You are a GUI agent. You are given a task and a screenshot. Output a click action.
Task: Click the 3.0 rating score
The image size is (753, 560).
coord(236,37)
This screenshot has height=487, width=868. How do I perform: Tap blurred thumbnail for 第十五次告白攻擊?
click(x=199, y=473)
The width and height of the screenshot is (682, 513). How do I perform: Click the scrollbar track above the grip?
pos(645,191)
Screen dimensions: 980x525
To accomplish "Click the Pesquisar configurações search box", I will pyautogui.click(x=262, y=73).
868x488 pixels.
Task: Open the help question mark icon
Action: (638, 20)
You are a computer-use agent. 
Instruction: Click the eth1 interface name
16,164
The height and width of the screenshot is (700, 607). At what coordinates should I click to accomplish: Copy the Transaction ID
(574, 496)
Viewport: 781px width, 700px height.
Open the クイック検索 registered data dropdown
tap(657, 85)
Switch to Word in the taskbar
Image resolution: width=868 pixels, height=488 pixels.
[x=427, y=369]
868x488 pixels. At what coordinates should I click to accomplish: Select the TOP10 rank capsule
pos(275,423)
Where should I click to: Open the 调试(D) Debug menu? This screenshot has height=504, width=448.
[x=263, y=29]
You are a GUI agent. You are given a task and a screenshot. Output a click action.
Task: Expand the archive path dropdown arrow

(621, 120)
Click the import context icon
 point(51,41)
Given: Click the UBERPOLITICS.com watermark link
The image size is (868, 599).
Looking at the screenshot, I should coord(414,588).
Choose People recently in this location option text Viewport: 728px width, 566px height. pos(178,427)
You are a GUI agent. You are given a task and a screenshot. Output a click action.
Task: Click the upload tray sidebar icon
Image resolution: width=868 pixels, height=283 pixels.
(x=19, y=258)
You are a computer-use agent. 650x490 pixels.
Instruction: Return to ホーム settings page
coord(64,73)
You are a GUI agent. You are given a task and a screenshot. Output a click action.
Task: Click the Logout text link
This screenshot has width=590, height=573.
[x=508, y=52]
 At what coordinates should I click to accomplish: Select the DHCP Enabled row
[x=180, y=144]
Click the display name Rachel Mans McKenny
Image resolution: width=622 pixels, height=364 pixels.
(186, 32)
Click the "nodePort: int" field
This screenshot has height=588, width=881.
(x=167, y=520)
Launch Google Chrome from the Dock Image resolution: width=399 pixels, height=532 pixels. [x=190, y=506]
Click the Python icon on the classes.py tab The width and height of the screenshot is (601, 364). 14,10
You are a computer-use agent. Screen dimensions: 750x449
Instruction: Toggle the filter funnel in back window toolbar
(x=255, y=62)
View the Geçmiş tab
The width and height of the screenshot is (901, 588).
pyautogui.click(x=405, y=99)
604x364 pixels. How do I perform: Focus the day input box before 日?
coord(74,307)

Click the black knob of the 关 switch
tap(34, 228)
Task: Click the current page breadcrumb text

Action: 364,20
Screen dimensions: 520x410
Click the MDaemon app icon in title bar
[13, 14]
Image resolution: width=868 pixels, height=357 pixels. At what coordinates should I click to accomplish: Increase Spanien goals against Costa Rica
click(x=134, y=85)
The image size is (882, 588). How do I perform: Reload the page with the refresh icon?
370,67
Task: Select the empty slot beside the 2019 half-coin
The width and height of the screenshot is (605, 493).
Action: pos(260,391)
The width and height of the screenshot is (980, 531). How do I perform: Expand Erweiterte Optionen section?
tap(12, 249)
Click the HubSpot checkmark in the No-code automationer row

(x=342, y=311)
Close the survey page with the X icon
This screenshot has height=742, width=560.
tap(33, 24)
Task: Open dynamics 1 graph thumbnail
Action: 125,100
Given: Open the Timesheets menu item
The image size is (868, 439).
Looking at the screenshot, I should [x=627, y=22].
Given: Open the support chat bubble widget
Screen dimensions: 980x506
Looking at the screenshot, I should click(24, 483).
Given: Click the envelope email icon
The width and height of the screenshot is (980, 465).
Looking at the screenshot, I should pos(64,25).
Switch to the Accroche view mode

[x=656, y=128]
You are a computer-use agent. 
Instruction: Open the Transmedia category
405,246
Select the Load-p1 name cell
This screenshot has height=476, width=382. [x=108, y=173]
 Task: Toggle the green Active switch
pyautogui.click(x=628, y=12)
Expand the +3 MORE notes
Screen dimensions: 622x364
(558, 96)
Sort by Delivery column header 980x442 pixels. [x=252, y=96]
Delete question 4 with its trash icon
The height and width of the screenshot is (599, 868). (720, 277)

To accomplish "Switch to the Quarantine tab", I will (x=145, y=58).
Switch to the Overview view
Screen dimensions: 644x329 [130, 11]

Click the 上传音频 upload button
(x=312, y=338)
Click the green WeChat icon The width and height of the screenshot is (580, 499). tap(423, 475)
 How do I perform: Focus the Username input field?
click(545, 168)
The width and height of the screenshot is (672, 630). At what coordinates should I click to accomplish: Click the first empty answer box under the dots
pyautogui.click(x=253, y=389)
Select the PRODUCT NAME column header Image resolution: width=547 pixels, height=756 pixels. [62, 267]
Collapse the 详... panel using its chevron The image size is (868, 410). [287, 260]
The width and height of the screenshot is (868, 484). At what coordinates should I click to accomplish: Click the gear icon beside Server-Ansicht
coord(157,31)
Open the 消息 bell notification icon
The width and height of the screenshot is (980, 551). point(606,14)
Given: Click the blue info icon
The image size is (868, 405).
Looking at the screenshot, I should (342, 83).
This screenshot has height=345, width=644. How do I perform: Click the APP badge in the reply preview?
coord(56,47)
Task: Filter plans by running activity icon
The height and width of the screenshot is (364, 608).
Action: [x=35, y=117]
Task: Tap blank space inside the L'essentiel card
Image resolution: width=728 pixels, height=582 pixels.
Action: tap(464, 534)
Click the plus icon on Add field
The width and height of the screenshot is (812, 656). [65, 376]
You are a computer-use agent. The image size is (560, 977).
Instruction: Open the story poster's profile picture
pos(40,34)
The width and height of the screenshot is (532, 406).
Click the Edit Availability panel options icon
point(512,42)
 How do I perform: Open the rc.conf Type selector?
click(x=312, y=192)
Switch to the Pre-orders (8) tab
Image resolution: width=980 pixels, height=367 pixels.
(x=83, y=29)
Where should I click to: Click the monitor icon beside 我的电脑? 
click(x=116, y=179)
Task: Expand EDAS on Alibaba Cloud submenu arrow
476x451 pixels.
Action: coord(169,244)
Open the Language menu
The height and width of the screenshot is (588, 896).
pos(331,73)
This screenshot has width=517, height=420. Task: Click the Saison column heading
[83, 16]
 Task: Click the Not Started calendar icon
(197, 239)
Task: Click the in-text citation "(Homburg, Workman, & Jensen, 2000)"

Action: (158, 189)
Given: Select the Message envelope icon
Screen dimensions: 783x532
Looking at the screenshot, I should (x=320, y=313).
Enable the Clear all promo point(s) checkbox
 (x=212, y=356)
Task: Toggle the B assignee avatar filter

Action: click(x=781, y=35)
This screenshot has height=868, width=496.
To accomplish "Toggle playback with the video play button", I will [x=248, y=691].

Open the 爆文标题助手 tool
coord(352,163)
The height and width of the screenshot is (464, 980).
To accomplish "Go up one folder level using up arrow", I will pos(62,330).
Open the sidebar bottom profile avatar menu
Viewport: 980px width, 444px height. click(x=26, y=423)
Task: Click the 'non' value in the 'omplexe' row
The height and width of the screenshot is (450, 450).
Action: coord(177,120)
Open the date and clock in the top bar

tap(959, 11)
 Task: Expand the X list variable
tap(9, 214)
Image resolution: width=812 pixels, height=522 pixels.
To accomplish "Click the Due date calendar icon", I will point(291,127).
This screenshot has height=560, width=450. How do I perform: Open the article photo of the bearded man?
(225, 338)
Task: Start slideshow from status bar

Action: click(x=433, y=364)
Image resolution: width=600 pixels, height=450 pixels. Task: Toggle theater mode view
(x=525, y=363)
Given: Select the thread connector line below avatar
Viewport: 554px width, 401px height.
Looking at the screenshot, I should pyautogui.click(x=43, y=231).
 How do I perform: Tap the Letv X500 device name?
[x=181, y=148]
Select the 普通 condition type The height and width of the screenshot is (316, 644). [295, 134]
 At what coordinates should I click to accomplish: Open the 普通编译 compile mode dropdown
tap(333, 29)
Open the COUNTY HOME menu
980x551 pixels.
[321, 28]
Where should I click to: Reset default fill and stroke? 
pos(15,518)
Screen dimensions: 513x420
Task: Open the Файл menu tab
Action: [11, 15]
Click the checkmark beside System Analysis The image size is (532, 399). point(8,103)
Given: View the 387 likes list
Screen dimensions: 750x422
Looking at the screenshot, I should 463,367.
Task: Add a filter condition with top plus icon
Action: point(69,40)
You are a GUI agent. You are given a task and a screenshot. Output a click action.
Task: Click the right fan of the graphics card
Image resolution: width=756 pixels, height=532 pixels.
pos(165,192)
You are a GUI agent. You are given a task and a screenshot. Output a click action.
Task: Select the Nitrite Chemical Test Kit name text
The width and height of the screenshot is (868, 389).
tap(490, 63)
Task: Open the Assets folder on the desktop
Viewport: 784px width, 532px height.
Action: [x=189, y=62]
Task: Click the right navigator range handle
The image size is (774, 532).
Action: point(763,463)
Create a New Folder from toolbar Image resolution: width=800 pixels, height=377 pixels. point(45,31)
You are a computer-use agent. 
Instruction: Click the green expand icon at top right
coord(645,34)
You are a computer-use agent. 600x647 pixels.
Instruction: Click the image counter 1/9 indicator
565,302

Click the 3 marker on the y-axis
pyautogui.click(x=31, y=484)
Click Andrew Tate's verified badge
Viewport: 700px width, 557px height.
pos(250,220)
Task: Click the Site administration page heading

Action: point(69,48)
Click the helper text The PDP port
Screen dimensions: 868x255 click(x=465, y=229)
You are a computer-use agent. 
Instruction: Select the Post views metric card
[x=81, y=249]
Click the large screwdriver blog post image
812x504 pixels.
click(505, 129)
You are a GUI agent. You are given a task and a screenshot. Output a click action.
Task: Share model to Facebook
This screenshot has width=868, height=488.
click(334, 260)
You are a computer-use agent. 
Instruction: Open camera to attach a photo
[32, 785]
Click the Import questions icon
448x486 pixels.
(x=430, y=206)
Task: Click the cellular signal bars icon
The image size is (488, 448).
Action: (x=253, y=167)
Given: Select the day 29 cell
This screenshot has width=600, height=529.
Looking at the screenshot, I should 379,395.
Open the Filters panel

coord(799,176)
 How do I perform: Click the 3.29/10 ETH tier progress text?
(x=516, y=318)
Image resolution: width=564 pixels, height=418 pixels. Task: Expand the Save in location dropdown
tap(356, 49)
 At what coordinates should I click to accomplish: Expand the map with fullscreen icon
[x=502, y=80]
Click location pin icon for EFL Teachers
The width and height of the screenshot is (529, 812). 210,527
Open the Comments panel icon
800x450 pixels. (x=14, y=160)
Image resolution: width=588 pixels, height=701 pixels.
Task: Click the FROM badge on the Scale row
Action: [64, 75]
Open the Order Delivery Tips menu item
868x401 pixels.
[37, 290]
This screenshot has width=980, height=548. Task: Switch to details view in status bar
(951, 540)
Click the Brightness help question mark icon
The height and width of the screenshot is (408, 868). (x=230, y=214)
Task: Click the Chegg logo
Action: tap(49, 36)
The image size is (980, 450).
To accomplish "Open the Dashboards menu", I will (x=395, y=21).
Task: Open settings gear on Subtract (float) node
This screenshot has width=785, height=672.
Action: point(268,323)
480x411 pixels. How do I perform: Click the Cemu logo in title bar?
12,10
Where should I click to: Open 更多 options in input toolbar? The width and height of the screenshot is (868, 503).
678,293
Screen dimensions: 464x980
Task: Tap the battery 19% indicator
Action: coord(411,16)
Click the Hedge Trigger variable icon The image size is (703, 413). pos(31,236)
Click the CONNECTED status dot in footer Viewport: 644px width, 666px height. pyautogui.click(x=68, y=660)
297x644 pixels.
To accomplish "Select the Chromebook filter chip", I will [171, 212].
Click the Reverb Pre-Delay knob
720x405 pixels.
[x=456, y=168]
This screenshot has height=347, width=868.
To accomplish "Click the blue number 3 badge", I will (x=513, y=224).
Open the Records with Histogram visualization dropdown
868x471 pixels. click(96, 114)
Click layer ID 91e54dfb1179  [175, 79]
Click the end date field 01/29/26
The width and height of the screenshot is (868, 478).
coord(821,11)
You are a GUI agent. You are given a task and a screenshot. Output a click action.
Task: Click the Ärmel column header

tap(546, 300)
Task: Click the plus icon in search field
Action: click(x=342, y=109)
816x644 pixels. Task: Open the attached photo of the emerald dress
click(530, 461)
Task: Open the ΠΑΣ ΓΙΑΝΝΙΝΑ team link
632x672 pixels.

§ Task objective
Reproduce each line of the data containing the word "link".

§ Exercise answer
Given: Click the UBERPOLITICS.com watermark link
Task: Click the Logout text link
Task: Open the ΠΑΣ ΓΙΑΝΝΙΝΑ team link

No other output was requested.